A former Olympic snowboarder has been indicted on charges of running a drug smuggling operation for allegedly transporting large amounts of drugs across the border and killing four people, the FBI announced Thursday.
A $50,000 reward is being offered for information leading to the arrest of Ryan James Wedding, 43, who represented Canada at the 2002 Winter Olympics in Salt Lake City. Wedding is currently considered an armed and dangerous fugitive, according to the FBI.
Wedding, a Canadian citizen living in Mexico, is one of 16 defendants charged by California prosecutors with running a “cross-border drug trafficking operation that regularly transported hundreds of kilograms of cocaine” throughout the Americas. one of them, U.S. Attorney Martin Estrada said in a statement.
Estrada said gang leaders “organized multiple murders in furtherance of these drug crimes.”
Wedding, who allegedly used the names “El Jefe,” “Giant” and “Public Enemy,” has been charged with eight felonies. He was previously charged with running a continuing criminal enterprise, murder, and conspiracy to possess, distribute, and export cocaine.
The second man, Andrew Clark, 34, a Canadian living in Mexico and known by other aliases such as “The Dictator,” was arrested by Mexican police on October 8 and remains in custody. . If convicted, both could face life in prison. Several members of the gang have been arrested and are scheduled to make their first court appearances next week in Los Angeles, Michigan and Miami.
Prosecutors allege that in one month, the gang moved 827 pounds of cocaine from Mexico to Southern California and then to Ontario, Canada.

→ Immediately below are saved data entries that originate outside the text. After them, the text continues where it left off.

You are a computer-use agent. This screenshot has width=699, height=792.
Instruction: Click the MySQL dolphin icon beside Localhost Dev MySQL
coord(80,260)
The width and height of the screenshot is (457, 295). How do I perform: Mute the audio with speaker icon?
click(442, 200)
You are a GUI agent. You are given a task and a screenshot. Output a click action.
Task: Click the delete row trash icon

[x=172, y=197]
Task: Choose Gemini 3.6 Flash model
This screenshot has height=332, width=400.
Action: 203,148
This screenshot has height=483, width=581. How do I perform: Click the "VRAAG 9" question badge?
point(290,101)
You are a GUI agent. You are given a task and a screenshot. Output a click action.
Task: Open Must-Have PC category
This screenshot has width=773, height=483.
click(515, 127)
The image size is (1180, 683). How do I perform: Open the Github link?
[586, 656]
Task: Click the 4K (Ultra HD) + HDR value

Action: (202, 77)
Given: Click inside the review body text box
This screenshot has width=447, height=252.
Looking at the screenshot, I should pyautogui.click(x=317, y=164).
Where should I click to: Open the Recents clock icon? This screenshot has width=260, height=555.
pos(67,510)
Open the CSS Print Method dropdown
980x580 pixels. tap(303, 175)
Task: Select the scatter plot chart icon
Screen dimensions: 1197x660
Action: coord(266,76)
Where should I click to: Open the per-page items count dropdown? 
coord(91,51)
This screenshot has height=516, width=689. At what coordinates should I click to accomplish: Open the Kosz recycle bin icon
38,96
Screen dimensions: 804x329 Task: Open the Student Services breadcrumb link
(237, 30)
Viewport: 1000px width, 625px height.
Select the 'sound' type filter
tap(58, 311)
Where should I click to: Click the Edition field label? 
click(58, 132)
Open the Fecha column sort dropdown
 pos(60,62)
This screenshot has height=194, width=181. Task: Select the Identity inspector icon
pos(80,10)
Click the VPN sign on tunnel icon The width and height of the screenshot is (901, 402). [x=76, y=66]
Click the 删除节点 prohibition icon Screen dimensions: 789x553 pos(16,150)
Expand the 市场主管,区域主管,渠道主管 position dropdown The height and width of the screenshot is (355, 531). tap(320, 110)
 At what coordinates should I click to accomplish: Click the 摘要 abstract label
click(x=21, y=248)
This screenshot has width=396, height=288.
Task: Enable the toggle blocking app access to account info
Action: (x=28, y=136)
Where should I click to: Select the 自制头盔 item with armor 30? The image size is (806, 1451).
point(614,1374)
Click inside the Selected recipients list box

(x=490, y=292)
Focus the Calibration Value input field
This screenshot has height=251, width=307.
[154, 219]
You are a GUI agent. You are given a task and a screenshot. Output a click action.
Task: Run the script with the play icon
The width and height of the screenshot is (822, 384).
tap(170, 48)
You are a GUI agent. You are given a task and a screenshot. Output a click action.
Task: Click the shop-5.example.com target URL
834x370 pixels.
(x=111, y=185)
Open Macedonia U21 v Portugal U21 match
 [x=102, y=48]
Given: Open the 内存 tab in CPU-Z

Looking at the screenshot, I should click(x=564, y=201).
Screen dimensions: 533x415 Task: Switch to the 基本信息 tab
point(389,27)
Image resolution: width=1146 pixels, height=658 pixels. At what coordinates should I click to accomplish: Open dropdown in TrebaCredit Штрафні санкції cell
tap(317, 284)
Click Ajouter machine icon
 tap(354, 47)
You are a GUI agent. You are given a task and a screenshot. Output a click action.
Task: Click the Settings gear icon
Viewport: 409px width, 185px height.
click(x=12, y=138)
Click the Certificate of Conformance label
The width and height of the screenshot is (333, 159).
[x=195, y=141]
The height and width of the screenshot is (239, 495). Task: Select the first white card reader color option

“The cocaine trafficking organization’s operatives planned to store the cocaine in a stash and then deliver it to couriers in the transportation network for transport by long-distance semi-trucks to Canada,” prosecutors said.
Wedding and Clark are also charged with directing the killing of two people in Ontario in November 2023 in retaliation for a stolen drug shipment.
“As alleged in the indictment, the Olympic athlete-turned-drug lord is charged with leading a transnational organized crime group involved in cocaine trafficking and killings, including of innocent civilians. “There are,” Estrada said.
Matthew Allen, special agent in charge of the Drug Enforcement Administration in Los Angeles, said the drug lord had “prompted an avalanche of violent crimes, including brutal murders” and added: “Wedding, an Olympic snowboarder, “I started drawing contours by navigating.” A life of constant crime. ”
In an investigation conducted in conjunction with the Los Angeles Police Department in Ontario, officers have already recovered more than a ton of cocaine, three firearms, dozens of rounds of ammunition, and more than $250,000 in U.S. currency and $3.2 million in virtual currency. More than that has been confiscated.